This repository contains the Python code developed for the experiments conducted pertaining Heterogeneous Document Embeddings in both traditional machine learning and deep learning sceneario (Msc Thesis). Concerning traditional machine learning the code implements variants to Funnelling algoirthm (TAT) proposed in the article "Esuli, A., Moreo, A., & Sebastiani, F. (2019). Funnelling: A New Ensemble Method for Heterogeneous Transfer Learning and Its Application to Cross-Lingual Text Classification. ACM Transactions on Information Systems (TOIS), 37(3), 37.".
To form document representations we deployed publicly available word-embeddings:
- MUSE "A. Conneau, G. Lample, L. Denoyer, MA. Ranzato, H. Jégou, (2018). Word Translation without Parallel Data" As well as a method to build supervised word-embeddings:
- Word-Class Embeddings "Moreo, A, Esuli, A. & Sebastiani, F. (2019). Word-Class Embeddings for Multiclass Text Classification"
This code has been used to produce all experimental results reported.
The datasets we used to run our experiments include:
- RCV1/RCV2: a comparable corpus of Reuters newstories
- JRC-Acquis: a parallel corpus of legislative texts of the European Union
The datasets need to be built before running any experiment. This process requires downloading, parsing, preprocessing, splitting, and vectorizing. The datasets we generated and used in our experiments can be directly downloaded (in vector form) from here.
Most of the experiments were run using either the script [main_deep_learning.py] and [main_multimodal_cls.py]. These scripts can be run with different command line arguments to reproduce all experimental settings.
Run it with -h or --help to show this help.
usage: main.py [-h] [-o CSV_DIR] [-x] [-w] [-m] [-b] [-g] [-c] [-n NEPOCHS]
[-j N_JOBS] [--muse_dir MUSE_DIR] [--gru_wce]
[--gru_dir GRU_DIR] [--bert_dir BERT_DIR] [--gpus GPUS]
dataset
Run generalized funnelling, A. Moreo, A. Pedrotti and F. Sebastiani (2020).
positional arguments:
dataset Path to the dataset
optional arguments:
-h, --help show this help message and exit
-o, --output result file (default ../csv_logs/gfun/gfun_results.csv)
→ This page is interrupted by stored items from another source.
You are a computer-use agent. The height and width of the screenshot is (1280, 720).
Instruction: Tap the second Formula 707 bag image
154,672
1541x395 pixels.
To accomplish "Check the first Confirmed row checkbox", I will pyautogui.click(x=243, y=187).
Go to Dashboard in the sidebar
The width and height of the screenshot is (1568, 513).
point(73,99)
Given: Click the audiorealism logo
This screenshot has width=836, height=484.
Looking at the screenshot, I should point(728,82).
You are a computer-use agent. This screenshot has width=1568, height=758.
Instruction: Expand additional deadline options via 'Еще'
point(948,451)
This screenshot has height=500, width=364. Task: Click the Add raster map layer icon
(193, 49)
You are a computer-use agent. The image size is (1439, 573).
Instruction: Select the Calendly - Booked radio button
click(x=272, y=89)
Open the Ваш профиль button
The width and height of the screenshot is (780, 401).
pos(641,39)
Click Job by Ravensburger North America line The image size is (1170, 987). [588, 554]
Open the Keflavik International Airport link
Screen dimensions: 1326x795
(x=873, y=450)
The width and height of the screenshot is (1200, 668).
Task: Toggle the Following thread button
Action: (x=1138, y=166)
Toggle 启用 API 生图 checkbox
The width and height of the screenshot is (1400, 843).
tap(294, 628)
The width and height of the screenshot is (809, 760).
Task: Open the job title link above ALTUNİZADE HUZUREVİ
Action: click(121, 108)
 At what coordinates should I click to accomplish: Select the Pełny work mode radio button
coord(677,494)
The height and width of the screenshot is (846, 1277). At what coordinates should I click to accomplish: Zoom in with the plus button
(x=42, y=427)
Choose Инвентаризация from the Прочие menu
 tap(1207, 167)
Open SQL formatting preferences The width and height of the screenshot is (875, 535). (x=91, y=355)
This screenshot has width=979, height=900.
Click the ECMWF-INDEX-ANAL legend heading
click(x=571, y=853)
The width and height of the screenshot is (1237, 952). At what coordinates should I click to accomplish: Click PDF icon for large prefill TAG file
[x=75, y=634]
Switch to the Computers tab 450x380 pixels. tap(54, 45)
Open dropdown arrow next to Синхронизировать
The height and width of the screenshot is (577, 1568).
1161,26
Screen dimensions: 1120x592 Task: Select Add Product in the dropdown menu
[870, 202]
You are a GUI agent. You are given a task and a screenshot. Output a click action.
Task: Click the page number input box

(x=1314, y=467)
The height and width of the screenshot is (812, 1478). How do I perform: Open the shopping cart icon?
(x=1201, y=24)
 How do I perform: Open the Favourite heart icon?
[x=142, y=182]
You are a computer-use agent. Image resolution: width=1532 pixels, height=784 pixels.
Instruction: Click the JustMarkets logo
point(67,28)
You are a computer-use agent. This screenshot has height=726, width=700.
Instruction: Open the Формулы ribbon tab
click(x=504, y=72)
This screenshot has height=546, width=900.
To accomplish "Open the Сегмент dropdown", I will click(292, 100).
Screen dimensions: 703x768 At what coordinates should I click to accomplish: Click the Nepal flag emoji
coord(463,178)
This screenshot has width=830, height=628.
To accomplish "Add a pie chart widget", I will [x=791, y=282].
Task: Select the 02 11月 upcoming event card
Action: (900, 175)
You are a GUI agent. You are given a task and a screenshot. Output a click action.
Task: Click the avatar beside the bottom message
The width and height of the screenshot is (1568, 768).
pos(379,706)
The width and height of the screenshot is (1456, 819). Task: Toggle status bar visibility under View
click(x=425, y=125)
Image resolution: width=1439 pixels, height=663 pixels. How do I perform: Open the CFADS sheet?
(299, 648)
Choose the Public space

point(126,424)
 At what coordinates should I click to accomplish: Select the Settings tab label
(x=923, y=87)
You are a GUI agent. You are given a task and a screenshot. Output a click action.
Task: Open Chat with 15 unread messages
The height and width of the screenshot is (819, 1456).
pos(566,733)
-x, --post_embedder deploy posterior probabilities embedder to compute document embeddings
-w, --wce_embedder deploy (supervised) Word-Class embedder to the compute document embeddings
-m, --muse_embedder deploy (pretrained) MUSE embedder to compute document embeddings
-b, --bert_embedder deploy multilingual Bert to compute document embeddings
-g, --gru_embedder deploy a GRU in order to compute document embeddings
-c, --c_optimize optimize SVMs C hyperparameter
-j, --n_jobs number of parallel jobs, default is -1 i.e., all
--nepochs_rnn number of max epochs to train Recurrent embedder (i.e., -g), default 150
--nepochs_bert number of max epochs to train Bert model (i.e., -g), default 10
--patience_rnn set early stop patience for the RecurrentGen, default 25
--patience_bert set early stop patience for the BertGen, default 5
--batch_rnn set batchsize for the RecurrentGen, default 64
--batch_bert set batchsize for the BertGen, default 4
--muse_dir path to the MUSE polylingual word embeddings (default ../embeddings)
--gru_wce deploy WCE embedding as embedding layer of the GRU View Generator
--rnn_dir set the path to a pretrained RNN model (i.e., -g view generator)
--bert_dir set the path to a pretrained mBERT model (i.e., -b view generator)
--gpus specifies how many GPUs to use per node
transformers==2.11.0
pandas==0.25.3
numpy==1.17.4
joblib==0.14.0
tqdm==4.50.2
pytorch_lightning==1.1.2
torch==1.3.1
nltk==3.4.5
scipy==1.3.3
rdflib==4.2.2
torchtext==0.4.0
scikit_learn==0.24.1